WORK TO COMPLETE ::
With the line containing "Given: Click いいね！ under the main post" as the final line, restate exactly every line of the data below from the first one onward, and copy no pictures.

*** Opening of MATERIAL FOR THIS EXERCISE ***

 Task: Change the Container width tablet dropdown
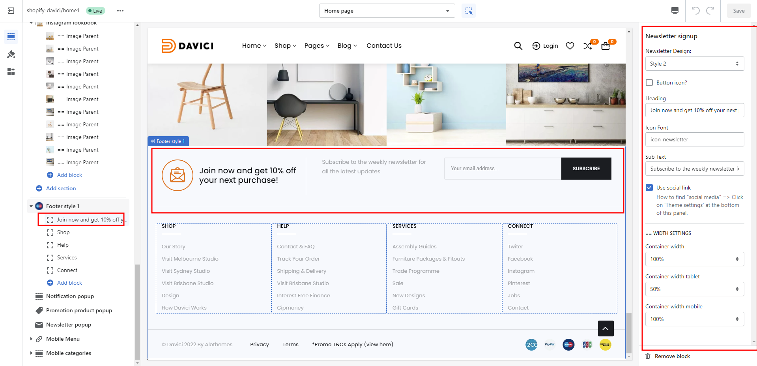[x=694, y=289]
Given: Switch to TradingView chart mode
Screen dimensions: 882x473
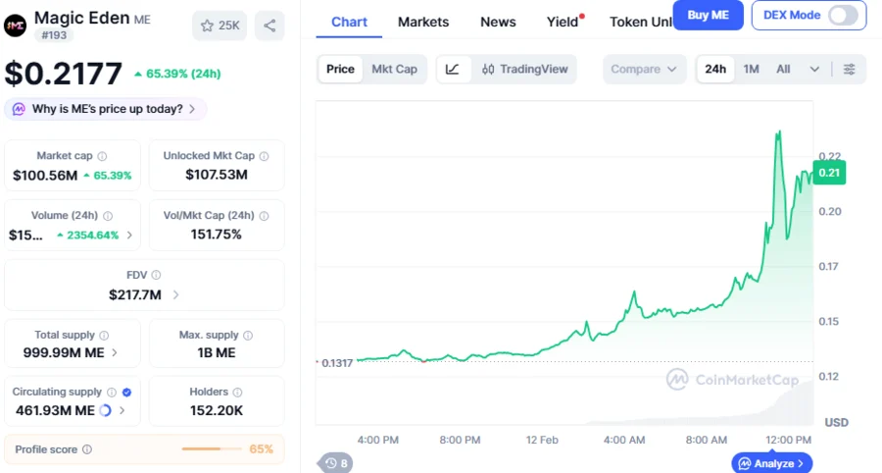Looking at the screenshot, I should 524,69.
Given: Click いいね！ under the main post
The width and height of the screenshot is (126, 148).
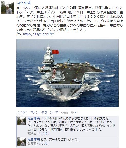Looking at the screenshot, I should (22, 112).
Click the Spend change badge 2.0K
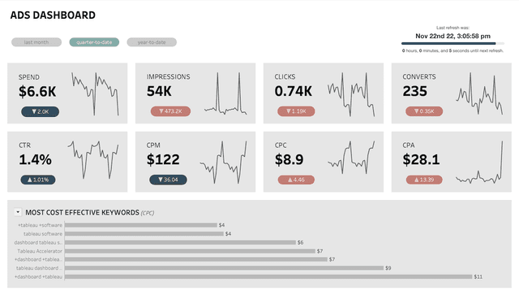 40,111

*** Close of MATERIAL FOR THIS EXERCISE ***

SOLVED EXERCISE ::
 Task: Change the Container width tablet dropdown
[x=694, y=289]
Given: Switch to TradingView chart mode
Screen dimensions: 882x473
Looking at the screenshot, I should 524,69.
Given: Click いいね！ under the main post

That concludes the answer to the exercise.